Фицуильям уходит, затем возвращается.
– Если дочка Сеймура – следующая, то многие знатные семейства почтут себя обойденными, но, в конце концов, Сеймуры – древний род, и уж этого по крайней мере не будет. Я о мужчинах, которые бегают, как кобели за… хм… Стоит глянуть на крошку Сеймур и сразу понимаешь – ей никто юбку не задирал.
На сей раз Фицуильям уходит окончательно, но прежде, уже в дверях, шутливо отдает ему честь – делает изящный жест в направлении шляпы.
Приходит сэр Николас Кэрью: каждый волос в бороде заговорщицки топорщится. Так и ждешь, что рыцарь, садясь, многозначительно тебе подмигнет.
Однако, решившись говорить, Кэрью на удивление прям и краток:
– Мы хотим убрать конкубину. И знаем, что вы хотите того же.
– Мы?
Кэрью смотрит на него из-под кустистых бровей, словно арбалетчик, который выпустил свою единственную стрелу и теперь вынужден брести по лесу в поисках врага, друга или хотя бы места, где укрыться на ночь. Поясняет напыщенно:
– В данном случае за мной стоит почти вся английская знать, люди, чей древний род и… – Он замечает выражение собеседника и проглатывает конец фразы. – Я о тех, кто очень близок к трону, потомках короля Эдуарда. Это лорд Эксетер из семейства Куртенэ, а также лорд Монтегю и его брат Джеффри Пол. Леди Маргарет Пол, которая, как вы знаете, воспитывала принцессу Марию.
Он опускает глаза.
– Леди Марию.
– Для вас – возможно. Мы называем ее принцессой Марией.
Он кивает:
– Это не помешает нам о ней беседовать.
– Названные люди – лишь главные из тех, от чьего имени я выступаю, однако вот увидите – вся Англия будет ликовать, когда король избавится от этой женщины.

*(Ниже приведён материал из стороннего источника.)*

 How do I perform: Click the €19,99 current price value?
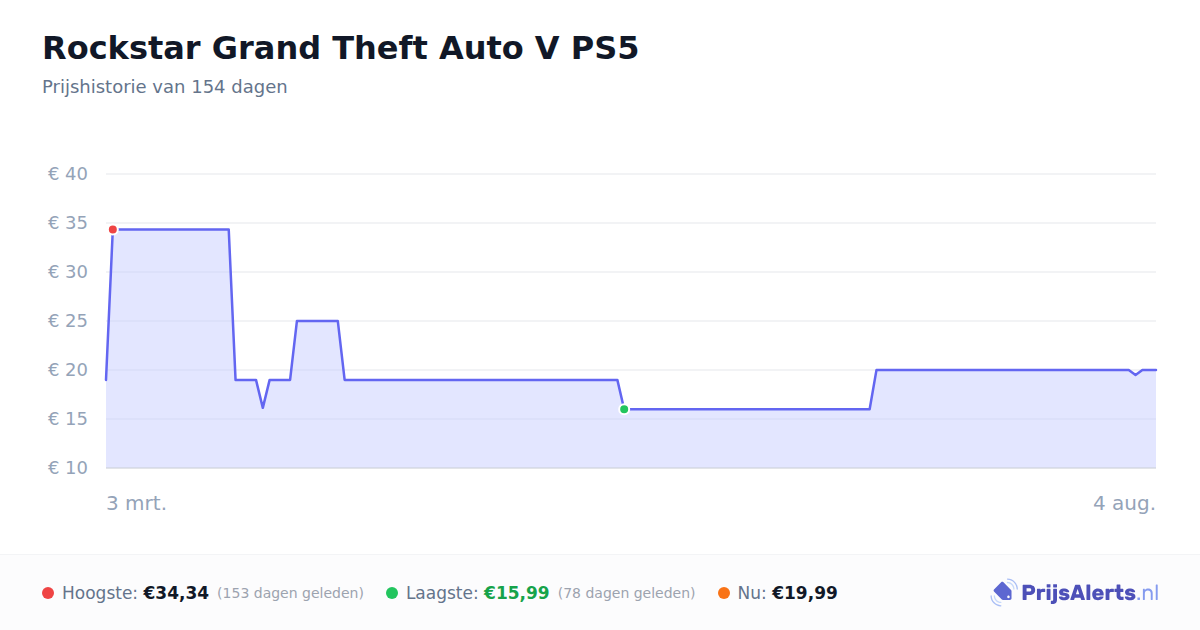tap(805, 593)
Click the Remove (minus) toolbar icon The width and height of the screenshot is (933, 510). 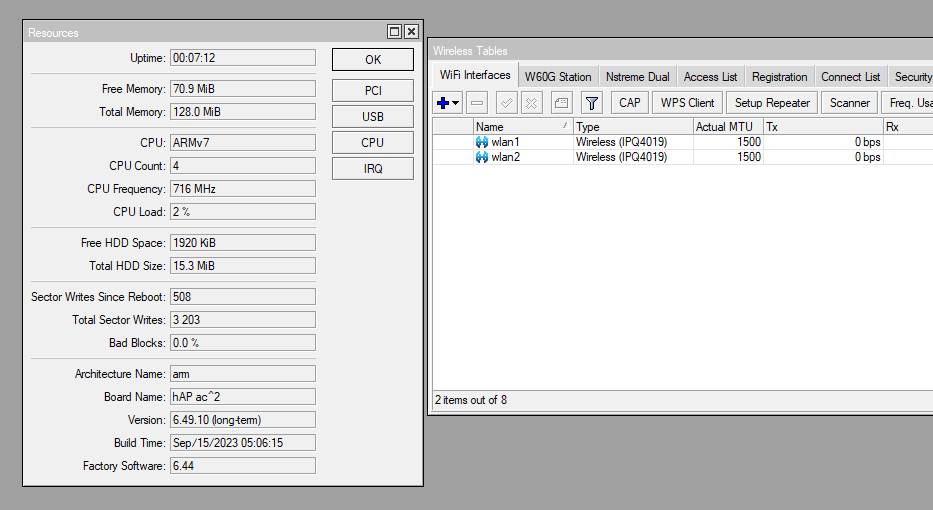click(477, 103)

– Едва ли всей Англии вообще есть до нее дело. – Он понимает, что2 Кэрью имел в виду: вся моя Англия, Англия родовой аристократии. Другой страны для сэра Николаса просто не существует. – Полагаю, супруга Эксетера, леди Гертруда, деятельно в этом участвует.
– Она… – Кэрью, подавшись вперед, раскрывает страшную тайну, – состоит в переписке с принцессой Марией.
– Я знаю, – вздыхает он.
– Вы читаете ее письма?
– Я читаю все письма, – говорит он. (В том числе ваши.) – Однако это уже попахивает интригой против самого короля, вы не находите?
– Ни в коем случае. В первую очередь мы печемся о его чести.
Он кивает. Довод принят.
– Итак? Чего вы хотите от меня?
– Чтобы вы присоединились к нам. Мы согласны на коронацию маленькой Сеймур. Она моя родственница и, как говорят, благочестива. Мы надеемся, что она вернет Генриха в лоно римской церкви.
– Цель, близкая моему сердцу.
Сэр Николас снова подается вперед:
– В том-то и беда, Кромвель. Вы лютеранин.
Он прикладывает руку к груди:
– Нет, сэр. Я банкир. Лютер сулит ад всякому, кто дает деньги в рост. Неужто я буду на его стороне?
Сэр Николас хохочет:
– Не знал. Где бы мы все были без Кромвеля, который ссужает нас деньгами?
Он спрашивает:
– Что будет с Анной Болейн?
– Не знаю. Монастырь?
Итак, сделка заключена. Он, Кромвель, поддержит старую знать, верных чад Римско-католической церкви, и тем заслужит себе место при новом режиме; его грехи достойны суровой кары, но их можно искупить рвением.